When my father would come home from work, as soon as he opened the door, I would run up to him and jump in his arms because I was so happy he was home. He taught me how to embrace the color of my skin, the kink in my hair, my “march-to-the-beat-of-my-own-drum” attitude and my independence. I was quirky and different from everybody else. I was a nerd and introvert. I didn’t have many friends and people hated on me because I was smart and talented, and they thought I thought I was “cute” as they used to say back in the day. But really, I was just shy.

But despite all of that, my father always encouraged me and let me know how proud he was that I was his daughter. I never had insecurities nor self-esteem issues because he reinforced the idea that I was special and unique, and I should be strong and confident, and never make apologies about who I am and the gifts God blessed me with.

So, what happened you may ask… 

Our relationship changed the summer I graduated from high school. We had a big blowup about the fact that I wanted to go to Howard University, and he wanted me to go to Rutgers. Our relationship went downhill from there. 

The next summer when I came home from my first year at Howard, I noticed that things had changed completely for the worse. At the time I didn’t know what it was but there was a darkness in the house. Now when he came home, I wanted him to turn around and leave. I found out some things about my father that put him in a whole different light. Things were being revealed that put a bigger wedge between us. So much to the point that I moved out and went to live with my grandmother.
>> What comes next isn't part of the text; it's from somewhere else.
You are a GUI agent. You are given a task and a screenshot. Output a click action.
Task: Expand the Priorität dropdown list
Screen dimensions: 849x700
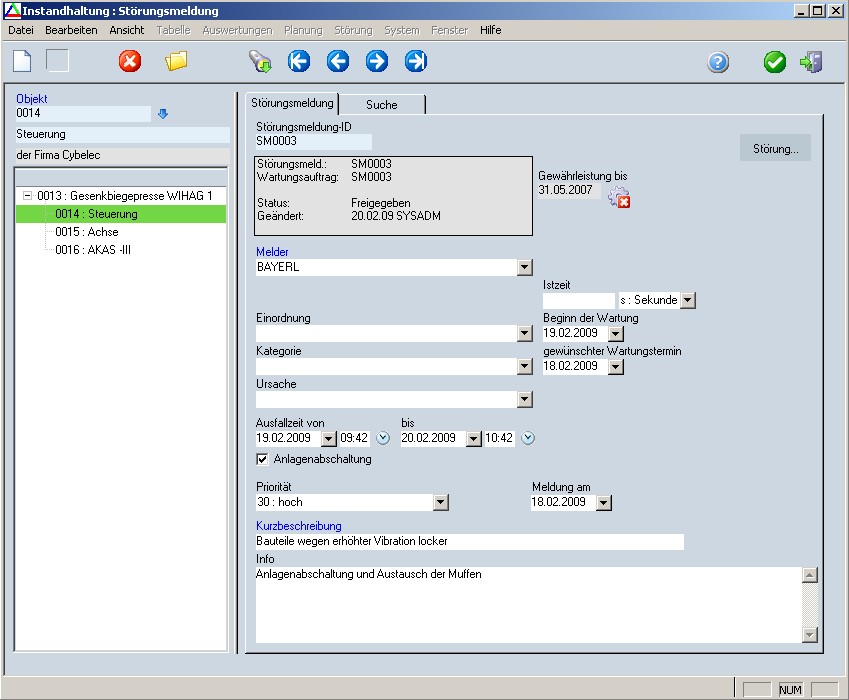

I won’t go into details, that’s a whole other blog or 2, or 10… But suffice it to say that what I found out caused me to have trust issues to this day!

Fast forward to 2022, I was given a task at to work to create a social media graphic for Father’s Day. The blub that I was given to use mentioned something about celebrating fathers and father figures, and about encouraging people that may not have a good relationship with their fathers. I paused for a minute and thought, hmmm that’s different. I never really heard anybody say that before. All these years Father’s Day would come and go, and I never really addressed what I was really feeling. It was just another day to me.

Then this Thursday, I was talking to my nephew, and I asked him did he have a relationship with his grandfather (my father). He told me some things I didn’t know. He said, “yea, I just went to the cemetery and visited his grave. Then I went to his old church and took pictures of the mural that they created for him. He bought my first keyboard and sound equipment…” My nephew told me all the things that my father had done and about their relationship.

I was touched and convicted. I decided at that moment to choose to remember the good things about MY DADDY and celebrate who I am because of him. I’m confident and strong because of what he taught and instilled in me. I’m working on 
my trust issues and through the negative things that have haunted me. But because of God, my heart is open to love and forgive. I'll always be DADDY'S GIRL!

That’s how God deals with us. He takes the bad, the hurt, the disappointment, the anger, and he makes us stronger, wiser, softer, more forgiving, BETTER! 

Life is what it is, but what we choose to do with our lives is the only thing that matters.